The US is working on proposing a UN conference to reach a settlement in the long war in Afghanistan. It also hopes the conference will boost the chances of a 90-day plan to reduce violence and prevent the Taiban’s customary “spring offensive”,
US Secretary of State Antony Blinken has reportedly sent a letter to Afghan President Ashraf Ghani, proposing a UN conference, attended by Iran among others.
Tolonews on Sunday published a copy of an undated letter it said was from Mr Blinken to Mr Ghani, with another copy to the Chairman of the High Council for National Reconciliation, Dr Abdullah Abdullah, proposing a peace conference under UN auspices.
“We intend to ask the UN to convene foreign ministers and envoys from Russia, China, Pakistan, Iran, India and the US to discuss a unified approach to supporting peace in Afghanistan,” Mr Blinken said in the letter.
The US also hopes the conference will boost the chances of a 90-day plan to reduce violence and prevent the Taiban’s customary “spring offensive”, the letter said.
Mr Blinken said the US would ask Turkey to host a senior-level meeting of both sides in the coming weeks to finalise a peace agreement.
Sources in Kabul confirmed to The National that there will be a high-level meeting in Turkey between the Taliban and the Afghan government.
A US state department official neither confirmed nor denied the letter from Mr Blinken.
“As a general matter, we do not comment on alleged correspondence with foreign leaders,” the official told The National.
“Ambassador Khalilzad’s trip represents a continuation of American diplomacy in the region.
“We have not made any decisions about our force posture in Afghanistan after May 1.”
But the official said that “all options remain on the table”.
The conference would be similar to the Bonn gathering held in 2001, which put a structure in place for a political process in Afghanistan after the invasion.
It involved representatives from a wide range of Afghan parties as international agencies and diplomats pushed them to a solution.

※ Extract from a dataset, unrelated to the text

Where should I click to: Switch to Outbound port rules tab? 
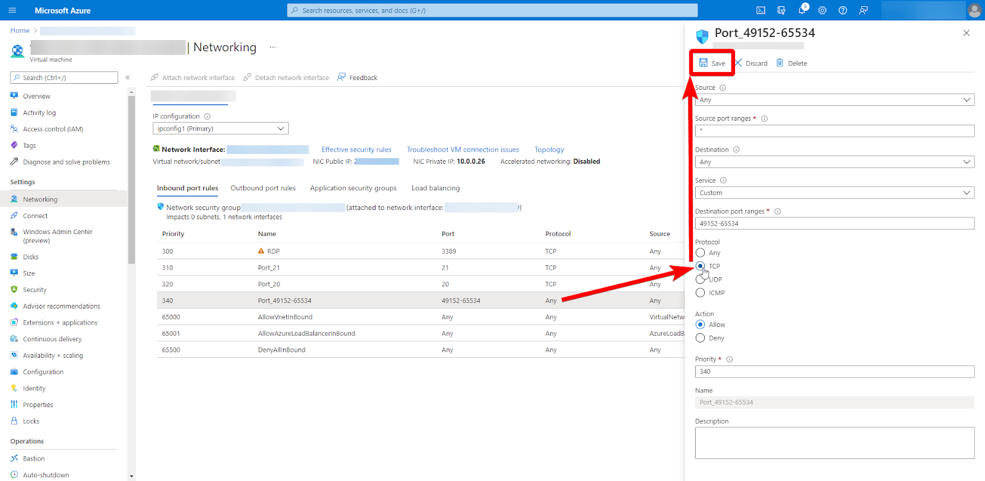click(x=263, y=188)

Anti-Taliban leaders met in the German city after the US-led invasion removed the insurgents from power and agreed on a provisional administration and a roadmap for forming a permanent government and writing a new constitution.
US special envoy to Afghanistan Zalmay Khalilzad, who just returned from a trip to Kabul and is now visiting Doha along with “other regional capitals”, is pushing for a shake-up of the stalled peace process, including an interim government and a conference of key players, Reuters reported.
Mr Khalilzad is the only US envoy who served in the Trump administration and has kept the portfolio under that of President Joe Biden.
In Kabul, he met dr Abdullah, Mr Ghani and other political and civil society leaders, including former president Hamid Karzai.
The US is also proposing an interim government arrangement, referred to as a participatory or representative government.
“We’re considering a number of different ideas that might accelerate the process,” State Department spokesman Ned Price said on Friday.
But Mr Khalilzad’s plans immediately met objections from the Afghan government and the Taliban.
Mr Ghani made a fiery speech in Parliament on Saturday, repeating his refusal to step aside for an interim government.
“Any institution can write a fantasy on a piece of paper and suggest a solution for Afghanistan,” he said.
Mr Ghani said any transfer of power would have to take place through elections, as required by the constitution.
A Taliban official in Doha told Reuters the group would not join an interim government but was not opposed to one being formed.